European Economic
and Social Committee
LA TRANSITION DE L’EUROPE VERS UNE VÉRITABLE ÉCONOMIE CIRCULAIRE DANS L’INTÉRÊT DE TOUTES ET TOUS
Par Cillian Lohan
L’Europe s’attaque à l’un de ses plus grands défis actuels: la «triple crise planétaire» — le changement climatique, la pollution et la perte de biodiversité — dont la cause principale réside dans la consommation exponentielle des ressources. Les mesures politiques déployées depuis des années n’auront pas permis à l’Union européenne d’atteindre ses objectifs en matière de circularité.
Le futur acte législatif sur l’économie circulaire constitue une occasion unique de changer de cap. Il doit aller au-delà du peaufinage et de l’application des règles existantes et au contraire fixer une trajectoire précise vers une économie qui respecte les limites planétaires tout en renforçant la résilience et la compétitivité de l’Europe. L’heure n’est plus à considérer la circularité comme une simple politique environnementale, mais bien comme une véritable stratégie économique et géopolitique.
Un changement de paradigme s’impose: réduire la demande, et pas seulement les déchets
L’action politique a trop longtemps privilégié l’efficacité: recycler davantage et produire mieux. Ces efforts sont nécessaires, mais ils ne suffisent plus désormais. Si la consommation générale continue d’augmenter, les gains d’efficacité seront tout simplement neutralisés.
Le CESE plaide dès lors pour un changement de paradigme fondamental: la réduction de l’utilisation des ressources doit devenir un objectif central. Cela suppose de compléter le recyclage par des mesures fortes axées sur la demande afin de s’attaquer directement à la surconsommation.

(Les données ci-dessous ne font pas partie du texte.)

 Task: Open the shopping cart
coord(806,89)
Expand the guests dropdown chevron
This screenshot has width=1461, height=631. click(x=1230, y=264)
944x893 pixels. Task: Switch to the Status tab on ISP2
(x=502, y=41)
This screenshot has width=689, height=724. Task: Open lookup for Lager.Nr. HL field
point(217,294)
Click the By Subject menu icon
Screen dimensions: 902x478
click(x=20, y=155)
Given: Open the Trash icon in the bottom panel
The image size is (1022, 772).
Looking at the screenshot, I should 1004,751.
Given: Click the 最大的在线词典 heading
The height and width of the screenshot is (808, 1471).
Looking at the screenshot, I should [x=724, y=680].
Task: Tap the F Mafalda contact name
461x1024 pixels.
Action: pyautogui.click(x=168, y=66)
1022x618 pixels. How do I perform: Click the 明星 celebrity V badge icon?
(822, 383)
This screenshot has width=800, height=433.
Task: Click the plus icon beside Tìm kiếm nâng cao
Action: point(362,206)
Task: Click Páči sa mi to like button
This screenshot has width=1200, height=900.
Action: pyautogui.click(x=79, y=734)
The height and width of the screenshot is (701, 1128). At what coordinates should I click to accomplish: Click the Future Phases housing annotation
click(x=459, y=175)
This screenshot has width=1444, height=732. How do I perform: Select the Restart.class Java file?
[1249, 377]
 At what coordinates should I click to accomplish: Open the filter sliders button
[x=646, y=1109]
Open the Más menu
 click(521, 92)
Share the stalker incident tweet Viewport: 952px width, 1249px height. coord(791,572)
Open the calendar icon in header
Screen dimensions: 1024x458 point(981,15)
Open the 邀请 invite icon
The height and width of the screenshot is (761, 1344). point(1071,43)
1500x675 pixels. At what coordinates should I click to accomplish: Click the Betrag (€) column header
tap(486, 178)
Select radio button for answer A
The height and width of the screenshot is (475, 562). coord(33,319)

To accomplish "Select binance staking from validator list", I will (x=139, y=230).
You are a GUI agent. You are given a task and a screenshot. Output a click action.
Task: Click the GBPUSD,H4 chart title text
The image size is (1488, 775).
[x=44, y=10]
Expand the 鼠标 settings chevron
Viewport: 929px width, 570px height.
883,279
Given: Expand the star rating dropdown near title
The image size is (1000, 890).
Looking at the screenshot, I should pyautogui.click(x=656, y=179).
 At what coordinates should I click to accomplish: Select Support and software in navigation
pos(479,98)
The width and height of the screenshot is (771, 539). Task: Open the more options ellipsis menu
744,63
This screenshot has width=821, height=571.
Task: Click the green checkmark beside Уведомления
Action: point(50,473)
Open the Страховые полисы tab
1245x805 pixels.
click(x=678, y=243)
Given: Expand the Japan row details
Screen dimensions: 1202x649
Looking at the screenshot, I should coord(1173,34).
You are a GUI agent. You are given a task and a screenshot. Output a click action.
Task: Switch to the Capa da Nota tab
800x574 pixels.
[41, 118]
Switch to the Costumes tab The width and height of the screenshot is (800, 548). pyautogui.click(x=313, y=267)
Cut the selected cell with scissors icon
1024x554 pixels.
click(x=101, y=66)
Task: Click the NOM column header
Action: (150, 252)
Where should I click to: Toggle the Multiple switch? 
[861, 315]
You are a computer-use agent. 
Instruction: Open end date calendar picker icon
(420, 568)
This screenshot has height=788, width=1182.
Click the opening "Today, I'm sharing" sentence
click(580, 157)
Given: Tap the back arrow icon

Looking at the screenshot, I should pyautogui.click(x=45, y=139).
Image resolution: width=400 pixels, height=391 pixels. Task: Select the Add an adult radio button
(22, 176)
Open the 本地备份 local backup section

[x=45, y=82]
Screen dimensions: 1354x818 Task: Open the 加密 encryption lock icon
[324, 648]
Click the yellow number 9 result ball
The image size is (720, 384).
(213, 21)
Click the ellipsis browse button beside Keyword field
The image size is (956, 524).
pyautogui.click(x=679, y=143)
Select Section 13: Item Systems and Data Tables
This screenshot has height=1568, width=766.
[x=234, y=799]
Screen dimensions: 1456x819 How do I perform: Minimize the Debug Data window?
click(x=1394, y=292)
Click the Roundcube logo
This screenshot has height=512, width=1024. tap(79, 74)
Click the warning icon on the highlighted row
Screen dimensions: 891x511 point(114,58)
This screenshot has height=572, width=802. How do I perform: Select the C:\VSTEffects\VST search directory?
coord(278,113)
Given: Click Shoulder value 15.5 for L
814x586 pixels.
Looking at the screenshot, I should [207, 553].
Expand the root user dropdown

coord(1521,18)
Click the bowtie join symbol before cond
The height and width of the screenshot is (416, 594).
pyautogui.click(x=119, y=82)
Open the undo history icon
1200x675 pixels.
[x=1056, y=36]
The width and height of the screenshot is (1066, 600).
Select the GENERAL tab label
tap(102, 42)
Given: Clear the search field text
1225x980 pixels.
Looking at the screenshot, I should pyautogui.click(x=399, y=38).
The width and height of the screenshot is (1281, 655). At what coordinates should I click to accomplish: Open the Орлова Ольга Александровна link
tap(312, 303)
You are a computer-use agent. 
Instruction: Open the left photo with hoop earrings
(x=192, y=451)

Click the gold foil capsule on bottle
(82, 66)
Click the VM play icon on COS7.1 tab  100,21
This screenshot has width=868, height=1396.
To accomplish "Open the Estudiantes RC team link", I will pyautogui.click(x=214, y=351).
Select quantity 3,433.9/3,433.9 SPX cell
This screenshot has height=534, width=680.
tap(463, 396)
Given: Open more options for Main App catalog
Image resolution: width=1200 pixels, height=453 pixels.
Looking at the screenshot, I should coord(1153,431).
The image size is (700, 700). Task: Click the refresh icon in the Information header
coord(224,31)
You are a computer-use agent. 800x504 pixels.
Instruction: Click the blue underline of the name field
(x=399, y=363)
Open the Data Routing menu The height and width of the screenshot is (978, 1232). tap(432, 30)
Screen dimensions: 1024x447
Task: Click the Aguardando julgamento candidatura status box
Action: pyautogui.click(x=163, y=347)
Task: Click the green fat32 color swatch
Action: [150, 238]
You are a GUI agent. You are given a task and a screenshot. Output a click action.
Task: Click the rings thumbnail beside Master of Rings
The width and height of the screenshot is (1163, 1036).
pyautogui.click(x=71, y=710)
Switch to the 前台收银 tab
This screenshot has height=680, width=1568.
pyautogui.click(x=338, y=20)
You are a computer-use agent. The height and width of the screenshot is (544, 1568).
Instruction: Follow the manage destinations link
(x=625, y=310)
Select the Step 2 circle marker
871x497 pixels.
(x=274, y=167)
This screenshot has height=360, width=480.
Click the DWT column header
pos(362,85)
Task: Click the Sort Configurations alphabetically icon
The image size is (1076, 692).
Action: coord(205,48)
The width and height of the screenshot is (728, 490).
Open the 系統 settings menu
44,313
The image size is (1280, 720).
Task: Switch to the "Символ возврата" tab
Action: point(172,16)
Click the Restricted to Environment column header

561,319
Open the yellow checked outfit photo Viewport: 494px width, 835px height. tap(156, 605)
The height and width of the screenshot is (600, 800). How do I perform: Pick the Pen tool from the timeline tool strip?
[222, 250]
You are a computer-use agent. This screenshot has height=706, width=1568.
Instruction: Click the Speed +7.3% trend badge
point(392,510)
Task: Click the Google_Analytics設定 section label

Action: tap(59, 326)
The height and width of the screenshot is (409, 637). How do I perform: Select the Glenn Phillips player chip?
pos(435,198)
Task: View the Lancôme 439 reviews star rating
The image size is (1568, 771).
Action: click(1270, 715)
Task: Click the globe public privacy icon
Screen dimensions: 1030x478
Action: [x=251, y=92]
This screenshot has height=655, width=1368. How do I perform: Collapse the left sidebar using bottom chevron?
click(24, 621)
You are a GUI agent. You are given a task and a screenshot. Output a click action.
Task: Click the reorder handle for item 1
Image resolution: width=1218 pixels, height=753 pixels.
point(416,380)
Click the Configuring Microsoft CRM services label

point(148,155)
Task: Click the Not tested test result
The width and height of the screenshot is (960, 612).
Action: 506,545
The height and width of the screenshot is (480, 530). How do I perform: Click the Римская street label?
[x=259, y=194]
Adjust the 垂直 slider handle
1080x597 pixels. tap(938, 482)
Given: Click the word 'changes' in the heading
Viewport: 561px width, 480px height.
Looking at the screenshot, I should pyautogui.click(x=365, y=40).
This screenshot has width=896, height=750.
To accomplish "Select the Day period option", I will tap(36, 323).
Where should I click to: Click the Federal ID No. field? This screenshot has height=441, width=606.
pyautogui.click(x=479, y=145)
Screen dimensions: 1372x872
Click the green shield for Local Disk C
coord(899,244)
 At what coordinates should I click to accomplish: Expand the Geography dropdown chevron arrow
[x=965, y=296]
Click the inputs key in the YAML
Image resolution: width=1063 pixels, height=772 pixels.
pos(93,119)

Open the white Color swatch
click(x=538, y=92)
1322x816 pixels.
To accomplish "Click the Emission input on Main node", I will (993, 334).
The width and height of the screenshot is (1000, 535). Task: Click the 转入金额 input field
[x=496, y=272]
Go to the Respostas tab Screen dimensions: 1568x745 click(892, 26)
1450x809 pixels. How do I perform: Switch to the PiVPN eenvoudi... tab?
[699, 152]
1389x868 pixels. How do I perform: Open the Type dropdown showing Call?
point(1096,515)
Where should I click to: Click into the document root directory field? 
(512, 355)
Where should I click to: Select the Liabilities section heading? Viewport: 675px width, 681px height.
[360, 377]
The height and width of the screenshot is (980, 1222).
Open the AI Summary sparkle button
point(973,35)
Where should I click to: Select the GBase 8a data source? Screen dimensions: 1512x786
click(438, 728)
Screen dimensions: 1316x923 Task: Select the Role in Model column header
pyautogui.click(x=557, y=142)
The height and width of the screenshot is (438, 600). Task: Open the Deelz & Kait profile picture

En d’autres termes, l’Europe doit passer de «mieux utiliser les ressources» à «moins utiliser les ressources».
Fixer des limites claires
Cette transition nécessite des orientations précises. Le Comité préconise d’introduire des objectifs en matière d’empreinte sur les matières premières qui soient alignés sur les limites planétaires, offrant ainsi un cadre semblable aux objectifs climatiques.
De tels objectifs permettront d’offrir une prévisibilité aux entreprises, d’orienter les investissements et de garantir la responsabilité, ancrant de ce fait l’économie européenne dans les limites écologiques.
Que la circularité soit viable sur le plan économique
Les solutions circulaires ne pourront se déployer qu’avec l’appui des marchés. Aujourd’hui, les matériaux recyclés peinent souvent à être compétitifs en raison des écarts de prix, d’une réglementation hétérogène et de préoccupations liées à la qualité.
L’acte législatif sur l’économie circulaire doit mettre en place un véritable marché unique des matières premières secondaires. Grâce à la suppression des obstacles et à l’établissement de normes claires, les modèles économiques circulaires pourront prospérer et générer une valeur à la fois environnementale et économique.
Les citoyens au cœur de la circularité
Cette transition doit fonctionner pour tout le monde. Les travailleurs, les consommateurs et les PME vivront ce changement de manière différente, et il faudra entendre leurs préoccupations dès le départ. Aussi le Comité perçoit-il la société civile comme un acteur clé dans la conception et la mise en œuvre de solutions circulaires sur le terrain.
L’économie circulaire n’a pas qu’un aspect matériel, l’enjeu est humain. Elle devra créer des possibilités, soutenir l’adaptation et veiller à ce que personne ne soit laissé de côté.
Un choix stratégique pour l’Europe
En fin de compte, l’acte législatif sur l’économie circulaire dépasse la seule question de la durabilité. Il s’agit de la capacité de l’Europe à réduire sa dépendance à l’égard des ressources importées, à renforcer sa compétitivité et à se forger une résilience dans un monde incertain.
Le message du Comité est clair: la transition doit être systémique, ambitieuse et juste. En opérant les bons choix dès à présent, l’Europe peut ouvrir la voie à une économie qui prospère dans les limites planétaires, et apporte des avantages durables à ses citoyennes et citoyens.